_Your assignment_:
What you give back should be exactly the lines from the one with "Viewport: 1312px width, 685px" through the end of the data, without the pictures.
───── Information given ─────
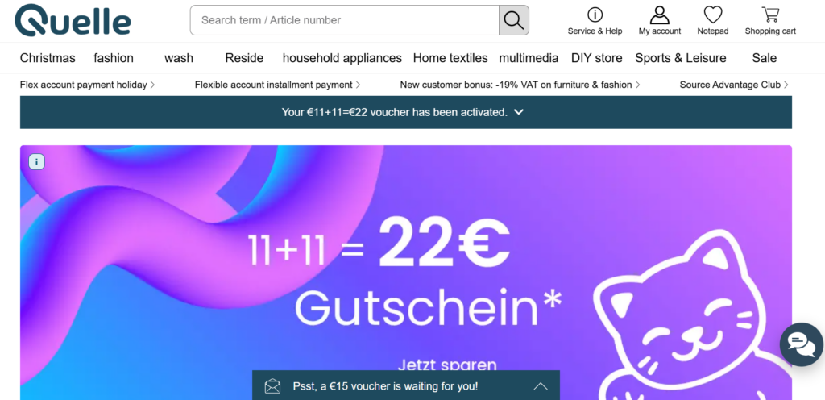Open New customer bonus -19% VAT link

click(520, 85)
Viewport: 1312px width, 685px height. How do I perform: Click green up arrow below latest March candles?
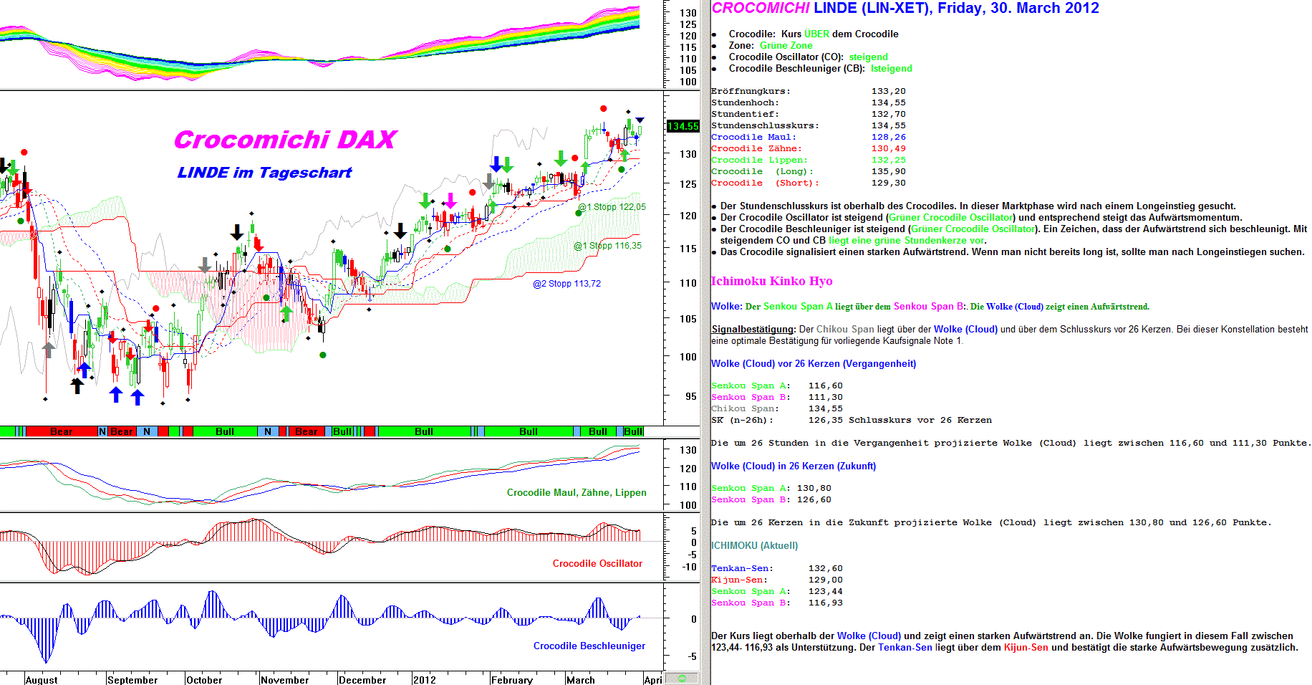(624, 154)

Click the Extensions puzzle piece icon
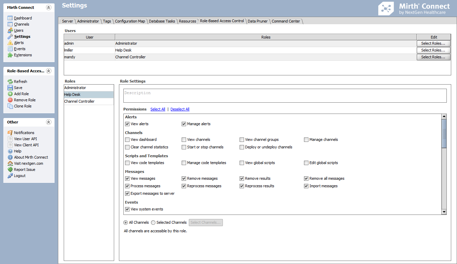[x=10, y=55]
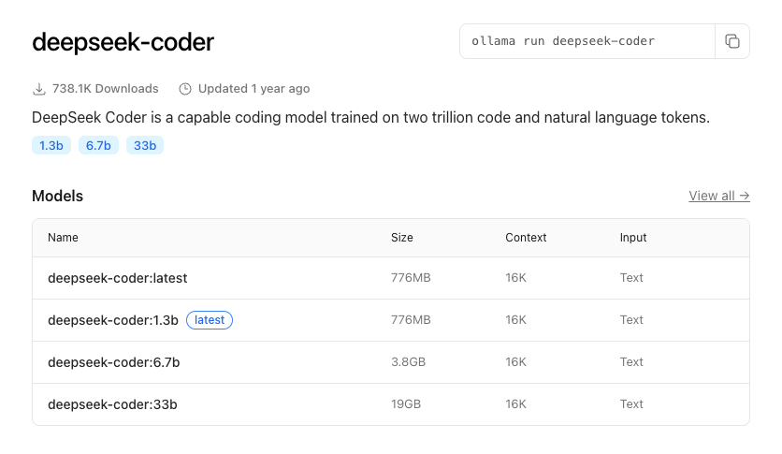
─────
_Worked solution_:
Viewport: 1312px width, 685px height. How do I perform: Click green up arrow below latest March candles?
(624, 154)

Click the Extensions puzzle piece icon
[x=10, y=55]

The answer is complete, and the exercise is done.